In the study of Cannao et al. [34], a non-contrast MRA protocol combining self-navigated 3D (SN3D) radial whole-heart and quiescent-interval single-shot (QISS) pulse sequences for the assessment of cardiac and vascular access route anatomy was technically feasible for TAVI planning. Acquisition time of the combined SN3D and QISS protocol was 10.1 ± 1.6 minute.
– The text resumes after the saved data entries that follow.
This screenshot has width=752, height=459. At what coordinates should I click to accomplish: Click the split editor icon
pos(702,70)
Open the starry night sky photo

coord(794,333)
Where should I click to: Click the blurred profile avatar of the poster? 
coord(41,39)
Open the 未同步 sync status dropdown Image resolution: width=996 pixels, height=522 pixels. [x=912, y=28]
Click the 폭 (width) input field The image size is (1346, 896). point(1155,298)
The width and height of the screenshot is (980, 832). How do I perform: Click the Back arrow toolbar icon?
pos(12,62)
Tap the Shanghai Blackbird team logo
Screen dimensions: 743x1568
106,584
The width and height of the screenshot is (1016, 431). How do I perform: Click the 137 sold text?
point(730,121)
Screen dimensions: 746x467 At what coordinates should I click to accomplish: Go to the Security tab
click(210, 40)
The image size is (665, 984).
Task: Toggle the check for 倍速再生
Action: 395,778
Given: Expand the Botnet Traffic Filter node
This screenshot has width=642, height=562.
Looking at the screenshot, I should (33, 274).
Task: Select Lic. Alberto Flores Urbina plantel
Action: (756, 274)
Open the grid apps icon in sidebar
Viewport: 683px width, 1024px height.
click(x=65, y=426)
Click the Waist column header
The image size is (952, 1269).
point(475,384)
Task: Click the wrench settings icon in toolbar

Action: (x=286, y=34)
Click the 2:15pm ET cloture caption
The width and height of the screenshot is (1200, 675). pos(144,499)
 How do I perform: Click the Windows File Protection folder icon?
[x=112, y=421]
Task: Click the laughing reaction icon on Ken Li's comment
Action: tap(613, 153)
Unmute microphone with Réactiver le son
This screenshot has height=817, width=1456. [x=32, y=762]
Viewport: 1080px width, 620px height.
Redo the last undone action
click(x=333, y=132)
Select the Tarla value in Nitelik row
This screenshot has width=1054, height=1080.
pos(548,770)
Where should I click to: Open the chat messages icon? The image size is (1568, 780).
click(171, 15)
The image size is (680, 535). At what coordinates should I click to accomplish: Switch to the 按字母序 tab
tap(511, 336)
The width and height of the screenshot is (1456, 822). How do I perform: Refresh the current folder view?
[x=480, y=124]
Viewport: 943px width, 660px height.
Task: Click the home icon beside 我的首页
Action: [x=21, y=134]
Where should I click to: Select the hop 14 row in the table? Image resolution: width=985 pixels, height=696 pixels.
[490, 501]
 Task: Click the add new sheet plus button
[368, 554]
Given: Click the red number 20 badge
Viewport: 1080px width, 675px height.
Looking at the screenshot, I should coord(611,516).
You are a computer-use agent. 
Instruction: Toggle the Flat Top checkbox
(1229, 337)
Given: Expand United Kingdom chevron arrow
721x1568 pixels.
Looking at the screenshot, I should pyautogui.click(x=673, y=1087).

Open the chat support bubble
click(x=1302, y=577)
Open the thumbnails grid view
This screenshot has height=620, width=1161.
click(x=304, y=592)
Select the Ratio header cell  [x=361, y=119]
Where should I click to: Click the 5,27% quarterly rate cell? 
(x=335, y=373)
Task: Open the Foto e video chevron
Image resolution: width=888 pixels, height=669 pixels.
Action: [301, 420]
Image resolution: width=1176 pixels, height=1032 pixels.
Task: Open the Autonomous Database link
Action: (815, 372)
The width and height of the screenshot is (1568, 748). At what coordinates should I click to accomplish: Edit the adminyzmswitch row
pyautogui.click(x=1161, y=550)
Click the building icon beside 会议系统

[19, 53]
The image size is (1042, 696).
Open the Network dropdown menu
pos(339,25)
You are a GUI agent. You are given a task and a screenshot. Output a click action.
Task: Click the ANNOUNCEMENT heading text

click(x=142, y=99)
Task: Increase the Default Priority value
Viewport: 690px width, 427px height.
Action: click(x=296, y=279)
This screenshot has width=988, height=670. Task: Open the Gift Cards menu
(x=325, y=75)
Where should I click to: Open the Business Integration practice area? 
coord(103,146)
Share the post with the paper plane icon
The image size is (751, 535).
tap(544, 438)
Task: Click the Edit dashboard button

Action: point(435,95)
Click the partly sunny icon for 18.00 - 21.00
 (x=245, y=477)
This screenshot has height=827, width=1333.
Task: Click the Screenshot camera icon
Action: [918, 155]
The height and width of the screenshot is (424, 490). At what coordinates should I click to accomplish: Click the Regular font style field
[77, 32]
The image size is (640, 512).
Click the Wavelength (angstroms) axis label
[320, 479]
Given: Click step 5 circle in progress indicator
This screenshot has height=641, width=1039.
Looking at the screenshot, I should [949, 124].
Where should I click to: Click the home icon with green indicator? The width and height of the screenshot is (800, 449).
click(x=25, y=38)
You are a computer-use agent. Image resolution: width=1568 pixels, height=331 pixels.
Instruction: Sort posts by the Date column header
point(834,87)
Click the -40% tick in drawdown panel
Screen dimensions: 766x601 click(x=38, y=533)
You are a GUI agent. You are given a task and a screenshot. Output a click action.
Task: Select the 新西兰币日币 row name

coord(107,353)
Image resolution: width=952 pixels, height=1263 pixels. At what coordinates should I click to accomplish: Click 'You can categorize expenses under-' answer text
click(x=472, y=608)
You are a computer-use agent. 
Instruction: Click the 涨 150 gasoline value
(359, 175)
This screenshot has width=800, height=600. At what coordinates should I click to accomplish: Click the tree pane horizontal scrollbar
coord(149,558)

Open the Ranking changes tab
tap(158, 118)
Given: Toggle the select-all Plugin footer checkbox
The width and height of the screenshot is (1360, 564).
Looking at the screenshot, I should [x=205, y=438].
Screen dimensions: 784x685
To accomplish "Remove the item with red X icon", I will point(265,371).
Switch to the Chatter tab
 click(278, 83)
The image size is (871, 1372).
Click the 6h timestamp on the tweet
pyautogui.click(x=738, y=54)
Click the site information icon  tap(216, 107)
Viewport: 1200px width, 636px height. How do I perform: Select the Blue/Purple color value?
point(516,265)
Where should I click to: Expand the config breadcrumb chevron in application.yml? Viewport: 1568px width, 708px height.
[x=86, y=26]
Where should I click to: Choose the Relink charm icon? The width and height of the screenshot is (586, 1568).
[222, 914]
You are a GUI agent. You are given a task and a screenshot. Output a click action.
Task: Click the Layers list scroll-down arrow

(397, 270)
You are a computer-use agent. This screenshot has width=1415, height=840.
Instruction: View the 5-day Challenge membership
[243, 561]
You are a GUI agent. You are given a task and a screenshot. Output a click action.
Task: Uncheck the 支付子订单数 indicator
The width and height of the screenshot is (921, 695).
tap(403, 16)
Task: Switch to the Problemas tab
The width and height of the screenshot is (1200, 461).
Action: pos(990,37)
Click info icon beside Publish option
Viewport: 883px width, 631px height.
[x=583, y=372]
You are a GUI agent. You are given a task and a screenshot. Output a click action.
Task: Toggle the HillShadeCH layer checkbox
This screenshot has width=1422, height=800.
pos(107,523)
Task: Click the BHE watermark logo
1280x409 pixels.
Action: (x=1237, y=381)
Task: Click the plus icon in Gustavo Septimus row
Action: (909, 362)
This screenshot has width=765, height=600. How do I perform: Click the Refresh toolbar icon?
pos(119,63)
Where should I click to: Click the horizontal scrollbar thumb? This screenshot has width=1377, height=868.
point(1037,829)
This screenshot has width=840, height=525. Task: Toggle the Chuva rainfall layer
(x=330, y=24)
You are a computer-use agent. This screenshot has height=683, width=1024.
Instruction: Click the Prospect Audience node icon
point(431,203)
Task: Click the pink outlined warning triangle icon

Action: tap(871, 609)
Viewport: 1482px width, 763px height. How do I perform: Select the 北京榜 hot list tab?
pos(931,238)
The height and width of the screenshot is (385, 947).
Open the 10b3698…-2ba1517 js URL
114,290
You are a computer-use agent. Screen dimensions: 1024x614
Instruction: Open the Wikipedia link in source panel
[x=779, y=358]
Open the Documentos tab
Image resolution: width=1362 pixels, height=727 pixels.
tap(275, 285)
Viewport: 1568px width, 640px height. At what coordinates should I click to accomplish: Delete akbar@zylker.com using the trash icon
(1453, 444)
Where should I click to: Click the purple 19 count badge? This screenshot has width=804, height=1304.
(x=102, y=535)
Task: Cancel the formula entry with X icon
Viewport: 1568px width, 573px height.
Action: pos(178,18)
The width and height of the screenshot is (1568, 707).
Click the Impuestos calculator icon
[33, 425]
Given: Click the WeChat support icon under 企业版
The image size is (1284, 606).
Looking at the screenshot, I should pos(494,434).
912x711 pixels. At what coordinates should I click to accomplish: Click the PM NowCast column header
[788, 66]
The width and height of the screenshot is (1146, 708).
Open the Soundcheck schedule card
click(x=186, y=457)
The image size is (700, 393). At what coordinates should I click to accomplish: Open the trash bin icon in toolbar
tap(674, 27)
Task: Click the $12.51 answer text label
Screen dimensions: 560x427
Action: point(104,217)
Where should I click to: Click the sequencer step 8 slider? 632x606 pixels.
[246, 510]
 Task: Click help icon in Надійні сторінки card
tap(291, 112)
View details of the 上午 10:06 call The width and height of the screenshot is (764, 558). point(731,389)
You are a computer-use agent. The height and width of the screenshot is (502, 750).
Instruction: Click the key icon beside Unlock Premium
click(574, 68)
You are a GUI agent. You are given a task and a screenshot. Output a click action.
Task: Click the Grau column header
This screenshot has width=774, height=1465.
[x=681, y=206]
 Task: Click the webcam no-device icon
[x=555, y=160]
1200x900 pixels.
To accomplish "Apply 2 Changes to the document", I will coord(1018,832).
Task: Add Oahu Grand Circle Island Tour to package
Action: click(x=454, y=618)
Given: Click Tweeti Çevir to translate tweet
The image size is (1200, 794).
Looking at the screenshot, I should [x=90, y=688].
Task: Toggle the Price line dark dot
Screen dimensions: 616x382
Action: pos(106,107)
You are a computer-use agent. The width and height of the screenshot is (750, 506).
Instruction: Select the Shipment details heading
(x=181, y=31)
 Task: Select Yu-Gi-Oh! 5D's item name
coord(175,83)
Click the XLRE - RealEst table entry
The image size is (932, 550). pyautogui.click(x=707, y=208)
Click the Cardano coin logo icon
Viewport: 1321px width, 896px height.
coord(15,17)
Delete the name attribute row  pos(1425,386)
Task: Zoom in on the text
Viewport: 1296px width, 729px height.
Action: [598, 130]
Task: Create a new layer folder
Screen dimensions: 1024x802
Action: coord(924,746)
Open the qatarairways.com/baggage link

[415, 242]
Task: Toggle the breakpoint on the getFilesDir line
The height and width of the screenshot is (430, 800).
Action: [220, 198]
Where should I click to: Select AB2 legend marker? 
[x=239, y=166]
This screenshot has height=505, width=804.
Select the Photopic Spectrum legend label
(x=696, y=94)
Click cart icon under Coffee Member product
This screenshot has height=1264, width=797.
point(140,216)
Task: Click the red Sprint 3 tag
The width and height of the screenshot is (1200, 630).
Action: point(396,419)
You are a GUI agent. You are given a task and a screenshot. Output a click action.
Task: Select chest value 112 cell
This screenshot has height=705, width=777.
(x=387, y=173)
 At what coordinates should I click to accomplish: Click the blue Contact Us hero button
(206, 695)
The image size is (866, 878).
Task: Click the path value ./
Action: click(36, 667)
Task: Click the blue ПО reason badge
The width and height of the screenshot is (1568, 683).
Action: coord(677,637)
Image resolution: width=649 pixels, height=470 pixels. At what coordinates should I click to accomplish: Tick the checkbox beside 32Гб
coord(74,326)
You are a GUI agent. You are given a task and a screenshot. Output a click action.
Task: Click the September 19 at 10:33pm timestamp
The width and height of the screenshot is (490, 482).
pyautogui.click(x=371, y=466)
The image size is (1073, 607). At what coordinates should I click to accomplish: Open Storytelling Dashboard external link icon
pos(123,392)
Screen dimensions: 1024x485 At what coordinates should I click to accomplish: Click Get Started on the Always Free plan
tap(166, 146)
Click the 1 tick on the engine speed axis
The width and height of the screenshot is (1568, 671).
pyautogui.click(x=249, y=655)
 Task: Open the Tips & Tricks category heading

All MRA measurements showed good agreement with CT angiography (CTA) in patients and there was no difference in qualitative ratings between MRA and CTA. Interobserver agreement was good for MRA (kappa =0.71 to 0.76) and excellent for CTA (kappa=0.82 to 0.84).
CMR is considered a reproducible, accurate, and reliable method to assess PAR severity as it allows direct quantification of AR. In a meta-analysis of seven studies by Papanastasiou et al. [35] on the level of agreement between two-dimensional transthoracic echocardiography (2D TTE) and CMR on grading the severity of aortic regurgitation (AR) after TAVI, six studies reported a low correlation between 2D TTE and CMR (kappa coefficient ranging from –0.02 to 0.41), whereas one study showed good agreement with a kappa coefficient of 0.72. The area under the curve for detection of moderate or severe AR with TTE was 0.83 (95% confidence interval [CI], 0.79 to 0.86), with CMR as the gold standard [35]. In the study by Salaun et al. [33], PAR severity was assessed 5 days after TAVI using TTE and CMR in 30 patients (COREVALVE, n = 10; EDWARDS SAPIEN XT, n= 20). In CMR, regurgitation volume and regurgitation fraction (RF) were significantly correlated with AR severity at TTE (P<0.001), with mean RF values of 9.2% ± 7.6% in mild (n = 22), 20.3% ± 4.2% in moderate (n =3), and 46.8% ±10.8% in severe PAR patients (n =5). A cutoff value of RF <14% on CMR accurately differentiated mild from moderate/severe PAR (sensitivity 100%, specificity 82%) [33].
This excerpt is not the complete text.